Rewrite the rows below, replacing every "dropdown" with "drop-down" and leaving everything else unchanged.

### Excerpted records
····················
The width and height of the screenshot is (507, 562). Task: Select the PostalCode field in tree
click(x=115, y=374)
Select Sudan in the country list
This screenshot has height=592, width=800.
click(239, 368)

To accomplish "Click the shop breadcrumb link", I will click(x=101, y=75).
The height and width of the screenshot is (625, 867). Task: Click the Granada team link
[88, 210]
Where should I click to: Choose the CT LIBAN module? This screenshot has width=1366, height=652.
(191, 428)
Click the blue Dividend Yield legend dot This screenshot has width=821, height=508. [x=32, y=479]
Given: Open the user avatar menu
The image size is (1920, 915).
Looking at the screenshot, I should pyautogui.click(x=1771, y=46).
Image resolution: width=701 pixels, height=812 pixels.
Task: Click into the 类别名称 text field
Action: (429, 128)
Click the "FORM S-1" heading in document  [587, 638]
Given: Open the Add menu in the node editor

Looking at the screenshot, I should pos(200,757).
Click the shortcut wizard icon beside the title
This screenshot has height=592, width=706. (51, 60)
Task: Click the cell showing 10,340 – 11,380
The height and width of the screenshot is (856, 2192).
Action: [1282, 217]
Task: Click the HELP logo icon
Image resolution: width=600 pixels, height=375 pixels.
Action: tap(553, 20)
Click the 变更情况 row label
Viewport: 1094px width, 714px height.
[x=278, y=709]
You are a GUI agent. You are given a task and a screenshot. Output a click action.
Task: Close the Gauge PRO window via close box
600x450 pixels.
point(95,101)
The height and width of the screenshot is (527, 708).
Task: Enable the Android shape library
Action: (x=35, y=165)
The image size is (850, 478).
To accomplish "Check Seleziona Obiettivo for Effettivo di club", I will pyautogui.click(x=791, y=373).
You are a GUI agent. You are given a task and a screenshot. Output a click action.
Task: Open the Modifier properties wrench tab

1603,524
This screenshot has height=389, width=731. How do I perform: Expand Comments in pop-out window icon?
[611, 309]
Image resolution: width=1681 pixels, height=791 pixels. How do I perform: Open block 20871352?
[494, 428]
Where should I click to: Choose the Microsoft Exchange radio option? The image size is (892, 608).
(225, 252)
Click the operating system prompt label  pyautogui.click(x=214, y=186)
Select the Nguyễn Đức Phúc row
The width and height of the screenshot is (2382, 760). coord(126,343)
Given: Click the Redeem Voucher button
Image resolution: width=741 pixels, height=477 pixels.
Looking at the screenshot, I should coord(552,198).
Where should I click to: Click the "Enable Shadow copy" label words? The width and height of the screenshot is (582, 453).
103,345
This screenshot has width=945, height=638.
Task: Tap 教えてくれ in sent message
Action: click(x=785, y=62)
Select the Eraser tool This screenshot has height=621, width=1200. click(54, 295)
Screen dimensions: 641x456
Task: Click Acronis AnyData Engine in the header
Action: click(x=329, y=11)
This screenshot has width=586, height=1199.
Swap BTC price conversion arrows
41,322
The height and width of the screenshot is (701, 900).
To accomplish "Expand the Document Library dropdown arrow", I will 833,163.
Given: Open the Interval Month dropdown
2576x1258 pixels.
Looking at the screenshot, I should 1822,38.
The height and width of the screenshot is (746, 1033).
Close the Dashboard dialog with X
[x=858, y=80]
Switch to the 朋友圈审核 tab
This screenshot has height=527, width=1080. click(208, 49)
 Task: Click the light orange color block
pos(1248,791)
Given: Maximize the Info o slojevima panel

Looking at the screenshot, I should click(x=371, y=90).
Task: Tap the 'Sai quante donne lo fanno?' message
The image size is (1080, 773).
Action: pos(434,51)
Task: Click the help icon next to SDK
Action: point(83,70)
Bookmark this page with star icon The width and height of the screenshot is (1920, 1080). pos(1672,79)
····················
### Output
The width and height of the screenshot is (507, 562). Task: Select the PostalCode field in tree
click(x=115, y=374)
Select Sudan in the country list
This screenshot has height=592, width=800.
click(239, 368)

To accomplish "Click the shop breadcrumb link", I will click(x=101, y=75).
The height and width of the screenshot is (625, 867). Task: Click the Granada team link
[88, 210]
Where should I click to: Choose the CT LIBAN module? This screenshot has width=1366, height=652.
(191, 428)
Click the blue Dividend Yield legend dot This screenshot has width=821, height=508. [x=32, y=479]
Given: Open the user avatar menu
The image size is (1920, 915).
Looking at the screenshot, I should pyautogui.click(x=1771, y=46).
Image resolution: width=701 pixels, height=812 pixels.
Task: Click into the 类别名称 text field
Action: (429, 128)
Click the "FORM S-1" heading in document  [587, 638]
Given: Open the Add menu in the node editor

Looking at the screenshot, I should pos(200,757).
Click the shortcut wizard icon beside the title
This screenshot has height=592, width=706. (51, 60)
Task: Click the cell showing 10,340 – 11,380
The height and width of the screenshot is (856, 2192).
Action: [1282, 217]
Task: Click the HELP logo icon
Image resolution: width=600 pixels, height=375 pixels.
Action: tap(553, 20)
Click the 变更情况 row label
Viewport: 1094px width, 714px height.
[x=278, y=709]
You are a GUI agent. You are given a task and a screenshot. Output a click action.
Task: Close the Gauge PRO window via close box
600x450 pixels.
point(95,101)
The height and width of the screenshot is (527, 708).
Task: Enable the Android shape library
Action: (x=35, y=165)
The image size is (850, 478).
To accomplish "Check Seleziona Obiettivo for Effettivo di club", I will pyautogui.click(x=791, y=373).
You are a GUI agent. You are given a task and a screenshot. Output a click action.
Task: Open the Modifier properties wrench tab

1603,524
This screenshot has height=389, width=731. How do I perform: Expand Comments in pop-out window icon?
[611, 309]
Image resolution: width=1681 pixels, height=791 pixels. How do I perform: Open block 20871352?
[494, 428]
Where should I click to: Choose the Microsoft Exchange radio option? The image size is (892, 608).
(225, 252)
Click the operating system prompt label  pyautogui.click(x=214, y=186)
Select the Nguyễn Đức Phúc row
The width and height of the screenshot is (2382, 760). coord(126,343)
Given: Click the Redeem Voucher button
Image resolution: width=741 pixels, height=477 pixels.
Looking at the screenshot, I should coord(552,198).
Where should I click to: Click the "Enable Shadow copy" label words? The width and height of the screenshot is (582, 453).
103,345
This screenshot has width=945, height=638.
Task: Tap 教えてくれ in sent message
Action: click(x=785, y=62)
Select the Eraser tool This screenshot has height=621, width=1200. click(54, 295)
Screen dimensions: 641x456
Task: Click Acronis AnyData Engine in the header
Action: click(x=329, y=11)
This screenshot has width=586, height=1199.
Swap BTC price conversion arrows
41,322
The height and width of the screenshot is (701, 900).
To accomplish "Expand the Document Library drop-down arrow", I will 833,163.
Given: Open the Interval Month drop-down
2576x1258 pixels.
Looking at the screenshot, I should 1822,38.
The height and width of the screenshot is (746, 1033).
Close the Dashboard dialog with X
[x=858, y=80]
Switch to the 朋友圈审核 tab
This screenshot has height=527, width=1080. click(208, 49)
 Task: Click the light orange color block
pos(1248,791)
Given: Maximize the Info o slojevima panel

Looking at the screenshot, I should click(x=371, y=90).
Task: Tap the 'Sai quante donne lo fanno?' message
The image size is (1080, 773).
Action: pos(434,51)
Task: Click the help icon next to SDK
Action: point(83,70)
Bookmark this page with star icon The width and height of the screenshot is (1920, 1080). pos(1672,79)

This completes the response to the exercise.